• [Data in this exercise]
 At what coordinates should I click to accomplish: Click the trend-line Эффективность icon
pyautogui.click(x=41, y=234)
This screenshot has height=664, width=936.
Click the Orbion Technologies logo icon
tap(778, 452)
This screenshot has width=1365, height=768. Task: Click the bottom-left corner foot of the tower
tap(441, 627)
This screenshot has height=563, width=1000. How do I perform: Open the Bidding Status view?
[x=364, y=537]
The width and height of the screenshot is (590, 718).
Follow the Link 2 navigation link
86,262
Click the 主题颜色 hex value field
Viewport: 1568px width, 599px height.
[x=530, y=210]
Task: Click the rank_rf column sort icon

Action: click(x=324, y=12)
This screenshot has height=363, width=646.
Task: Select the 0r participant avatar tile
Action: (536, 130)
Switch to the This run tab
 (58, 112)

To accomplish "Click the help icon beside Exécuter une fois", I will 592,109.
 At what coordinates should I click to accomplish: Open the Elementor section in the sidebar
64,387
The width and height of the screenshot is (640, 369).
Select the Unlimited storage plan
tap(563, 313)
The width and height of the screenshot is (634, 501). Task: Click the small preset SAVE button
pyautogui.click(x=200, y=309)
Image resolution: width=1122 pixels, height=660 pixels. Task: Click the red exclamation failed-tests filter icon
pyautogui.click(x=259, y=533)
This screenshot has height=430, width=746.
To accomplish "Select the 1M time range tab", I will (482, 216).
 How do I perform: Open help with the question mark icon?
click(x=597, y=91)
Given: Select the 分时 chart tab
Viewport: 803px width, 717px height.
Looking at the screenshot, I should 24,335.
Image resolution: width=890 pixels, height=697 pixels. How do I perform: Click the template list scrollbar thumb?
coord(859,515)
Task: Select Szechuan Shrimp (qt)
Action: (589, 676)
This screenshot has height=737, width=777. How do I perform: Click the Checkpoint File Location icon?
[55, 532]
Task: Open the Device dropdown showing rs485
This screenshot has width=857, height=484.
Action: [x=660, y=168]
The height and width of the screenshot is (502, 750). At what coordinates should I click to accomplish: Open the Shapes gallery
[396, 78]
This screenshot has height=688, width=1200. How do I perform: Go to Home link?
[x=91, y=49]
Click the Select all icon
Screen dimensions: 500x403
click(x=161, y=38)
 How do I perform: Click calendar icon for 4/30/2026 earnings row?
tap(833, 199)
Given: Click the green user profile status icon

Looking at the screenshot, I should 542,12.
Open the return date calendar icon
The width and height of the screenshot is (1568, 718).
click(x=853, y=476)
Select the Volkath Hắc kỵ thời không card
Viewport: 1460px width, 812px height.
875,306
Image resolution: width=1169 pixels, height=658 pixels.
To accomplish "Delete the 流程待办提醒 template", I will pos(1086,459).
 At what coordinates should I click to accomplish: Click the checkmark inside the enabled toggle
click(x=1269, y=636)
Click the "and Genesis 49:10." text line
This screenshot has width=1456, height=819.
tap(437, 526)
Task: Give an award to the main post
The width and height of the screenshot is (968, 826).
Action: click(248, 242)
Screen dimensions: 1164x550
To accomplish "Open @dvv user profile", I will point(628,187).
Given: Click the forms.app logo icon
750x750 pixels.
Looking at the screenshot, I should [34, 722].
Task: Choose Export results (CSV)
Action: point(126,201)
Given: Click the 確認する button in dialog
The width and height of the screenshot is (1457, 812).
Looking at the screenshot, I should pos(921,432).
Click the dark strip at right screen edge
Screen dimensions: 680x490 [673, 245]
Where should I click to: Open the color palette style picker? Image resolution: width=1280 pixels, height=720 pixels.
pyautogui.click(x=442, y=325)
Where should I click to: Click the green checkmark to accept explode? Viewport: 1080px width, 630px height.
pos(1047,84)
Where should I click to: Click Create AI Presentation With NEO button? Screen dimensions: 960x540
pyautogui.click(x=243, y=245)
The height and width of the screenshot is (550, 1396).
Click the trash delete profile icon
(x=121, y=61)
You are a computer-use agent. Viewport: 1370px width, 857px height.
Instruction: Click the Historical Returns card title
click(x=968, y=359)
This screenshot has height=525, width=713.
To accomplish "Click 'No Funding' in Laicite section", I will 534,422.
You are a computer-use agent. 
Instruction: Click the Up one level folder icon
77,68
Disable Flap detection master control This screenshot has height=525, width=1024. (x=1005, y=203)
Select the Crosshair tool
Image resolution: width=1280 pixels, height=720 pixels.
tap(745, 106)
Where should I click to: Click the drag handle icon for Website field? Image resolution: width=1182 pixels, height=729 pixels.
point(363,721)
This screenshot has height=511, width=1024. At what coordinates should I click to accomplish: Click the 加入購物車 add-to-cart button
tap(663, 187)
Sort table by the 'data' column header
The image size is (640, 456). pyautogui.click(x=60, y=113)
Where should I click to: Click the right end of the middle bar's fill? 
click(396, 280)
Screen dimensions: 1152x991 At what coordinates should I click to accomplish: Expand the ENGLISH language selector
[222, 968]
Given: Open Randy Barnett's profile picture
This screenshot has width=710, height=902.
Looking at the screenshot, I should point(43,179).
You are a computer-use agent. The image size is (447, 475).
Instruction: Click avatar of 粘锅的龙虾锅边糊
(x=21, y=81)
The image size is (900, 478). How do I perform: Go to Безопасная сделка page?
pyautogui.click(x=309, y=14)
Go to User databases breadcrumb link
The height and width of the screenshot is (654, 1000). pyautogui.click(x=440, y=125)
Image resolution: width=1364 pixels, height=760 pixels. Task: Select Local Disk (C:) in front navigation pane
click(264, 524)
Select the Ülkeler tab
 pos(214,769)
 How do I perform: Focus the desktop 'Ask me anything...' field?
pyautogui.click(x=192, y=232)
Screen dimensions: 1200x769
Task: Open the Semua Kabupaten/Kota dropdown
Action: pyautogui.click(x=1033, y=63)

• [What you are asked to do] Return each line above exactly.

• [Finished exercise]
 At what coordinates should I click to accomplish: Click the trend-line Эффективность icon
pyautogui.click(x=41, y=234)
This screenshot has height=664, width=936.
Click the Orbion Technologies logo icon
tap(778, 452)
This screenshot has width=1365, height=768. Task: Click the bottom-left corner foot of the tower
tap(441, 627)
This screenshot has height=563, width=1000. How do I perform: Open the Bidding Status view?
[x=364, y=537]
The width and height of the screenshot is (590, 718).
Follow the Link 2 navigation link
86,262
Click the 主题颜色 hex value field
Viewport: 1568px width, 599px height.
[x=530, y=210]
Task: Click the rank_rf column sort icon

Action: click(x=324, y=12)
This screenshot has height=363, width=646.
Task: Select the 0r participant avatar tile
Action: (536, 130)
Switch to the This run tab
 (58, 112)

To accomplish "Click the help icon beside Exécuter une fois", I will 592,109.
 At what coordinates should I click to accomplish: Open the Elementor section in the sidebar
64,387
The width and height of the screenshot is (640, 369).
Select the Unlimited storage plan
tap(563, 313)
The width and height of the screenshot is (634, 501). Task: Click the small preset SAVE button
pyautogui.click(x=200, y=309)
Image resolution: width=1122 pixels, height=660 pixels. Task: Click the red exclamation failed-tests filter icon
pyautogui.click(x=259, y=533)
This screenshot has height=430, width=746.
To accomplish "Select the 1M time range tab", I will (482, 216).
 How do I perform: Open help with the question mark icon?
click(x=597, y=91)
Given: Select the 分时 chart tab
Viewport: 803px width, 717px height.
Looking at the screenshot, I should 24,335.
Image resolution: width=890 pixels, height=697 pixels. How do I perform: Click the template list scrollbar thumb?
coord(859,515)
Task: Select Szechuan Shrimp (qt)
Action: (589, 676)
This screenshot has height=737, width=777. How do I perform: Click the Checkpoint File Location icon?
[55, 532]
Task: Open the Device dropdown showing rs485
This screenshot has width=857, height=484.
Action: [x=660, y=168]
The height and width of the screenshot is (502, 750). At what coordinates should I click to accomplish: Open the Shapes gallery
[396, 78]
This screenshot has height=688, width=1200. How do I perform: Go to Home link?
[x=91, y=49]
Click the Select all icon
Screen dimensions: 500x403
click(x=161, y=38)
 How do I perform: Click calendar icon for 4/30/2026 earnings row?
tap(833, 199)
Given: Click the green user profile status icon

Looking at the screenshot, I should 542,12.
Open the return date calendar icon
The width and height of the screenshot is (1568, 718).
click(x=853, y=476)
Select the Volkath Hắc kỵ thời không card
Viewport: 1460px width, 812px height.
875,306
Image resolution: width=1169 pixels, height=658 pixels.
To accomplish "Delete the 流程待办提醒 template", I will pos(1086,459).
 At what coordinates should I click to accomplish: Click the checkmark inside the enabled toggle
click(x=1269, y=636)
Click the "and Genesis 49:10." text line
This screenshot has width=1456, height=819.
tap(437, 526)
Task: Give an award to the main post
The width and height of the screenshot is (968, 826).
Action: click(248, 242)
Screen dimensions: 1164x550
To accomplish "Open @dvv user profile", I will point(628,187).
Given: Click the forms.app logo icon
750x750 pixels.
Looking at the screenshot, I should [34, 722].
Task: Choose Export results (CSV)
Action: point(126,201)
Given: Click the 確認する button in dialog
The width and height of the screenshot is (1457, 812).
Looking at the screenshot, I should pos(921,432).
Click the dark strip at right screen edge
Screen dimensions: 680x490 [673, 245]
Where should I click to: Open the color palette style picker? Image resolution: width=1280 pixels, height=720 pixels.
pyautogui.click(x=442, y=325)
Where should I click to: Click the green checkmark to accept explode? Viewport: 1080px width, 630px height.
pos(1047,84)
Where should I click to: Click Create AI Presentation With NEO button? Screen dimensions: 960x540
pyautogui.click(x=243, y=245)
The height and width of the screenshot is (550, 1396).
Click the trash delete profile icon
(x=121, y=61)
You are a computer-use agent. Viewport: 1370px width, 857px height.
Instruction: Click the Historical Returns card title
click(x=968, y=359)
This screenshot has height=525, width=713.
To accomplish "Click 'No Funding' in Laicite section", I will 534,422.
You are a computer-use agent. 
Instruction: Click the Up one level folder icon
77,68
Disable Flap detection master control This screenshot has height=525, width=1024. (x=1005, y=203)
Select the Crosshair tool
Image resolution: width=1280 pixels, height=720 pixels.
tap(745, 106)
Where should I click to: Click the drag handle icon for Website field? Image resolution: width=1182 pixels, height=729 pixels.
point(363,721)
This screenshot has height=511, width=1024. At what coordinates should I click to accomplish: Click the 加入購物車 add-to-cart button
tap(663, 187)
Sort table by the 'data' column header
The image size is (640, 456). pyautogui.click(x=60, y=113)
Where should I click to: Click the right end of the middle bar's fill? 
click(396, 280)
Screen dimensions: 1152x991 At what coordinates should I click to accomplish: Expand the ENGLISH language selector
[222, 968]
Given: Open Randy Barnett's profile picture
This screenshot has width=710, height=902.
Looking at the screenshot, I should point(43,179).
You are a computer-use agent. The image size is (447, 475).
Instruction: Click avatar of 粘锅的龙虾锅边糊
(x=21, y=81)
The image size is (900, 478). How do I perform: Go to Безопасная сделка page?
pyautogui.click(x=309, y=14)
Go to User databases breadcrumb link
The height and width of the screenshot is (654, 1000). pyautogui.click(x=440, y=125)
Image resolution: width=1364 pixels, height=760 pixels. Task: Select Local Disk (C:) in front navigation pane
click(264, 524)
Select the Ülkeler tab
 pos(214,769)
 How do I perform: Focus the desktop 'Ask me anything...' field?
pyautogui.click(x=192, y=232)
Screen dimensions: 1200x769
Task: Open the Semua Kabupaten/Kota dropdown
Action: pyautogui.click(x=1033, y=63)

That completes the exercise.